Defendants first assert that plaintiffs have failed to allege an unfair practice required by both the ICFA and the MMPA. Pfizer also addresses this argument in its defendant specific motion (Doc. 57-1, p 1-4). To determine whether a business practice is unfair, the Court considers "(1) whether the practice offends public policy; (2) whether it is immoral, unethical, oppressive, or unscrupulous; [and] (3) whether it causes substantial injury to consumers." Robinson v. Toyota Motor Credit Corp., 775 N.E.2d 951, 961 (Ill. 2002). See also Ward v. West County Motor Co., Inc., 403 S.W.3d 82, 84 (Mo. 2013) (defining unfair practice similarly under Missouri law). "All three criteria do not need to be satisfied to support a finding of unfairness [pursuant to the ICFA]. A practice may be unfair because of the degree to which it meets one of the criteria or because to a lesser extent it meets all three." Id. Unfairness under the ICFA "depends on a case-by-case analysis." Siegel v. Shell Oil Co., 612 F.3d 932, 935 (7th Cir. 2010). A plain reading of Missouri regulations indicates that the MMPA requires a finding that 1) the practice offends public policy or 2) is unethical, oppressive, or unscrupulous and presents a risk of, or causes, substantial injury to consumers. Ward, 403 S.W.3d at 84 (citing Mo. Code Regs. Ann. tit. 15, § 60-8.020).

The Court finds that plaintiffs have sufficiently alleged an unfair practice under both the ICFA and the MMPA. The complaint clearly alleges that defendants sell their products in containers "designed to dispense eye drops larger than the capacity of the human eye" (Doc. 44 at 36, 38). They further allege that this practice violates the public policy of both Missouri and Illinois as expressed by the Federal Trade Commission's Policy Statement on Unfairness. Both the ICFA and the MMPA accept the interpretations of the Federal Trade Commission as evidencing offense of a public policy, herein relied upon by plaintiffs in their complaint. 815 ILCS 505/2; Mo. Code Regs. Tit. 15, § 60-8.020. Plaintiffs further allege that defendants violations cause plaintiffs and class members "to suffer actual damage measured by the allocated purchase price for the portion of their eye drops in excess of 15 µL" (Doc. 44 at 37, 39).

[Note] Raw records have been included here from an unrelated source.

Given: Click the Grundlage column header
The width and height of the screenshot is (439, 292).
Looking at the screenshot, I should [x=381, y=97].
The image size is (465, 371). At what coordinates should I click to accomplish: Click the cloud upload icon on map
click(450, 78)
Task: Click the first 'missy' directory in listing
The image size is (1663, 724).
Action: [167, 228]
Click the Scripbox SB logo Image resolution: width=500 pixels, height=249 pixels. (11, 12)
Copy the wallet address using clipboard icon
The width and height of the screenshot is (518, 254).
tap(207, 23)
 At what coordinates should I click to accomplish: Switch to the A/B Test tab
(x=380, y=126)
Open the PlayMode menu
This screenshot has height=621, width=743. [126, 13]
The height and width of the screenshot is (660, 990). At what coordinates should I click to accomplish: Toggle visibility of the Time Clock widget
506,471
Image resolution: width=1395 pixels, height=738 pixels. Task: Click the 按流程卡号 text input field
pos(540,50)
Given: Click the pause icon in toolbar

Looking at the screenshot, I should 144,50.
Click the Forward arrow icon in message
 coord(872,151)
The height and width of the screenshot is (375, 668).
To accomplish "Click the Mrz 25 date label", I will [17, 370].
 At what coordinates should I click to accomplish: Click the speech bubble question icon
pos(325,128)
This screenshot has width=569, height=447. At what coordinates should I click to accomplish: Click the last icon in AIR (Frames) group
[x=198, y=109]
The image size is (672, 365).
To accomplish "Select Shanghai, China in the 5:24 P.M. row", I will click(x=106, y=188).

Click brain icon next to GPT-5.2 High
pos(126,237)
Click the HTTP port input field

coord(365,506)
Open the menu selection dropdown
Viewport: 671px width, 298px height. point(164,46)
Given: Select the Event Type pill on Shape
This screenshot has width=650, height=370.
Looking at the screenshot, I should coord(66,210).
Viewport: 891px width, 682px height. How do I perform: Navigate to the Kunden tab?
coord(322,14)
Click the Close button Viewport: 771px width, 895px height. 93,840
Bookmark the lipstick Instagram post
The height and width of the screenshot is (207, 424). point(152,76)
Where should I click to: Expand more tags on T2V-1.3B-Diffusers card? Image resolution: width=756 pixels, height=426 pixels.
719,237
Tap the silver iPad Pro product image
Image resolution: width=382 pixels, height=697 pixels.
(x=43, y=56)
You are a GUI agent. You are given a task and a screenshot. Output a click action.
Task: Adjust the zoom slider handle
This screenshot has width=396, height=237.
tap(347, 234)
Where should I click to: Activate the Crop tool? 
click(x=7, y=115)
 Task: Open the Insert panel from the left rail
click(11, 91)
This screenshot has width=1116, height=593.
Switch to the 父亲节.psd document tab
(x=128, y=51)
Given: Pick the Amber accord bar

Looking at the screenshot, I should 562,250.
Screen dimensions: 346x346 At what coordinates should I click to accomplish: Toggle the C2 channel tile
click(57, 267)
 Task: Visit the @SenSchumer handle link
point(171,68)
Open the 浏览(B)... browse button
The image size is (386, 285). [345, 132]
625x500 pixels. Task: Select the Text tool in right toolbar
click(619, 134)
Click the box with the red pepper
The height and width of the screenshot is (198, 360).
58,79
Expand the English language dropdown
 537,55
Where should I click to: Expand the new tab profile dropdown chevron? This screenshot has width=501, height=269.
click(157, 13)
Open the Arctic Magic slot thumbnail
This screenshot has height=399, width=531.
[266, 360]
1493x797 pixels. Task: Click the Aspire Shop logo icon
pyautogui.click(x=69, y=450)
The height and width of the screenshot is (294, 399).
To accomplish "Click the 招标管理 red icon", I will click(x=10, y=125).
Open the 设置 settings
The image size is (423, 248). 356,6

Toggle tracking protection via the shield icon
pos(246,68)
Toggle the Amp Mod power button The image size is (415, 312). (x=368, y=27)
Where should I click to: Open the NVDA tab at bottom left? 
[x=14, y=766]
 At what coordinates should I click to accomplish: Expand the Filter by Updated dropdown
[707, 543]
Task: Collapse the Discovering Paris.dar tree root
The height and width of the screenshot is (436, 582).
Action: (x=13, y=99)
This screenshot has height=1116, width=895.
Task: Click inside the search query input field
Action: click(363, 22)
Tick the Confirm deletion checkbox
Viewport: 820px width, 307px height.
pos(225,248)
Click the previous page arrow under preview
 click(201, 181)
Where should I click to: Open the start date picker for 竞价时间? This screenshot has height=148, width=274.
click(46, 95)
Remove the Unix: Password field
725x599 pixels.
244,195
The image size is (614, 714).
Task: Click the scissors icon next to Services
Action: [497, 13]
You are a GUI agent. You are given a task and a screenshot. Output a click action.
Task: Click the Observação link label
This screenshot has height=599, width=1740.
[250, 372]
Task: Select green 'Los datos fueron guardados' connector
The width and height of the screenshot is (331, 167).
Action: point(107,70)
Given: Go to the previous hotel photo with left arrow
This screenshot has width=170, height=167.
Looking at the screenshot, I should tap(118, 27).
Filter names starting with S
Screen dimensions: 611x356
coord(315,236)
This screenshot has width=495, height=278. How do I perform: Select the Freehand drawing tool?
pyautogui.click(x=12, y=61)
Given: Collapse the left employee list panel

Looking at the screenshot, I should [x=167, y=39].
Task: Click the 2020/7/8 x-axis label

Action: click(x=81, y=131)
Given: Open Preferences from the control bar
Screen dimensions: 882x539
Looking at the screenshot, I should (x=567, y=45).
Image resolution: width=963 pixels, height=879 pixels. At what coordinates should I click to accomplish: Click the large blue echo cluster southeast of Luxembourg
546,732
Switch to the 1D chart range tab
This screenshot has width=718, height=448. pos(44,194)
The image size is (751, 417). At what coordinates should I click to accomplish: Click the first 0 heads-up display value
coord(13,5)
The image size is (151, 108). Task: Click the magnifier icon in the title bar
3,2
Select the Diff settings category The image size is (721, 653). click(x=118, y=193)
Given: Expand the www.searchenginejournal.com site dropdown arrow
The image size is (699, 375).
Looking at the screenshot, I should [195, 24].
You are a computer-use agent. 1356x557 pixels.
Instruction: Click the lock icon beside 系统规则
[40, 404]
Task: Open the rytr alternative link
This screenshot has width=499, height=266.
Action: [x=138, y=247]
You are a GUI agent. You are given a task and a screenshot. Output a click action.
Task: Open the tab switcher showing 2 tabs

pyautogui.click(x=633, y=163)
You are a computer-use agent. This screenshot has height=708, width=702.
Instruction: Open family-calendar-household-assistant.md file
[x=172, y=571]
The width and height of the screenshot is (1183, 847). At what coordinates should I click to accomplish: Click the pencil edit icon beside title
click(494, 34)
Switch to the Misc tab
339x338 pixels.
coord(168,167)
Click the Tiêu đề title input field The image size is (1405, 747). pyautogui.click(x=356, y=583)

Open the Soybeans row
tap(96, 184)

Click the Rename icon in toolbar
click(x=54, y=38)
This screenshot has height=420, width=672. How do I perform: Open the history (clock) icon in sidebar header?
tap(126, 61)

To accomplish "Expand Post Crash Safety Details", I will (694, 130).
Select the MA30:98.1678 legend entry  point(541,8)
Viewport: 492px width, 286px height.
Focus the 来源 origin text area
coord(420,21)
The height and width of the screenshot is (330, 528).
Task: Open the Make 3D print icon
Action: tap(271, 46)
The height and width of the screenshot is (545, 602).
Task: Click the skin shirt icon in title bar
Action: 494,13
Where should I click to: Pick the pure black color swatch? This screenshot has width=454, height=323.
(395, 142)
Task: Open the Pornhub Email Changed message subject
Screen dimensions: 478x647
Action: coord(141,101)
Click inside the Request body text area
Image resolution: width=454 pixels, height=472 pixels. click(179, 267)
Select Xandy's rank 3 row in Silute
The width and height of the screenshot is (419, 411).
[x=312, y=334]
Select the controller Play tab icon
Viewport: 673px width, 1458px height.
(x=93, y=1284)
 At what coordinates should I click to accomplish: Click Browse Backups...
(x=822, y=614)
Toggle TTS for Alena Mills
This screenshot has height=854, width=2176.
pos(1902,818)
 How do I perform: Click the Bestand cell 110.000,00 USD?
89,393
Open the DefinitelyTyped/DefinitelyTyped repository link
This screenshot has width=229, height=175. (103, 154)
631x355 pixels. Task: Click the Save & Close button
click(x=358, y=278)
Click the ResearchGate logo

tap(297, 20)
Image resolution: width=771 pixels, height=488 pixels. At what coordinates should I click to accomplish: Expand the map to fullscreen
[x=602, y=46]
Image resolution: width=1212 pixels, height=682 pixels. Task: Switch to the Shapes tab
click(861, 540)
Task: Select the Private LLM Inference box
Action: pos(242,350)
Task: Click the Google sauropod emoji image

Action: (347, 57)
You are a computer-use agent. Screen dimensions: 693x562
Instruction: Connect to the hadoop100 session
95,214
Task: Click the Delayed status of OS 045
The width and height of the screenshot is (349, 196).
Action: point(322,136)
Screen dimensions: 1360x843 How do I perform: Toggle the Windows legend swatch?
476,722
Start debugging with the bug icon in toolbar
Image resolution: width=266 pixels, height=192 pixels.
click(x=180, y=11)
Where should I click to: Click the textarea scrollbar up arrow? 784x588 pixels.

FTC Policy Statement on Unfairness, Appended to In the Matter of International Harvester Company, 104 F.T.C. 949, 1070 (1984), available at http://www.ftc.gov/ftc-policy-statement-on-unfairness (codified at 15 U.S.C. § 45(n)).

B. Proximate Cause

Defendants next assert that plaintiffs have failed to plead that defendants' unfair conduct caused them injury. Specifically, they argue that plaintiffs fail to allege proximate causation because the amended complaint does not include any allegations that establish that plaintiffs' doctors would discontinue prescribing them eye drop medications that emit the larger drops. The Court does not find that defendants have met their burden of proving that the physicians are an intervening cause. See BCS Services, Inc. v. Heartwood 88, LLC, 637 F.3d 750, 757 (7th Cir. 2011). It is not unforeseeable that a physician would be responsible for prescribing the prescription eye drops to plaintiffs. Nor would it be unreasonable to infer, as the Court must, that patients would buy less medication absent defendants' conduct.

C. Actual Injury

Defendants also argue that plaintiffs have not pled that they have sustained actual damages. Defendants assert that the benefit-of-the-bargain rule applies and that the measurement of damages is properly calculated as " 'the difference of between the value of the product as represented and the actual value of the product as received.' " (Doc. 53 at 11) (citing Polk v. KV Pharmaceutical Company, 2011 WL 6257466, at *5 (E.D. Mo. Dec. 15, 2011)). Defendants further assert that plaintiffs fail to allege any fact that establish a cost savings to plaintiffs if defendants were to sell bottles that dispense smaller drops (Doc. 53 at 11).

The Court finds that plaintiffs have plausibly pled actual damages. The benefit-of-the-bargain rule does not apply in this case. Plaintiffs are not asserting a misrepresentation but instead an unfair practice. See Frye v. L'Oreal USA, Inc., 583 F.Supp.2d 954, 957 (N.D. Ill. Oct. 28, 2008). Furthermore, plaintiffs allege that the unfair practice caused "Plaintiffs and Class Members to suffered actual damage measured by the allocated purchase price for the portion of their eye drops in excess of 15 µL" (Doc. 44 at 37, 39). At this stage of the litigation, the Court finds this sufficient to survive review.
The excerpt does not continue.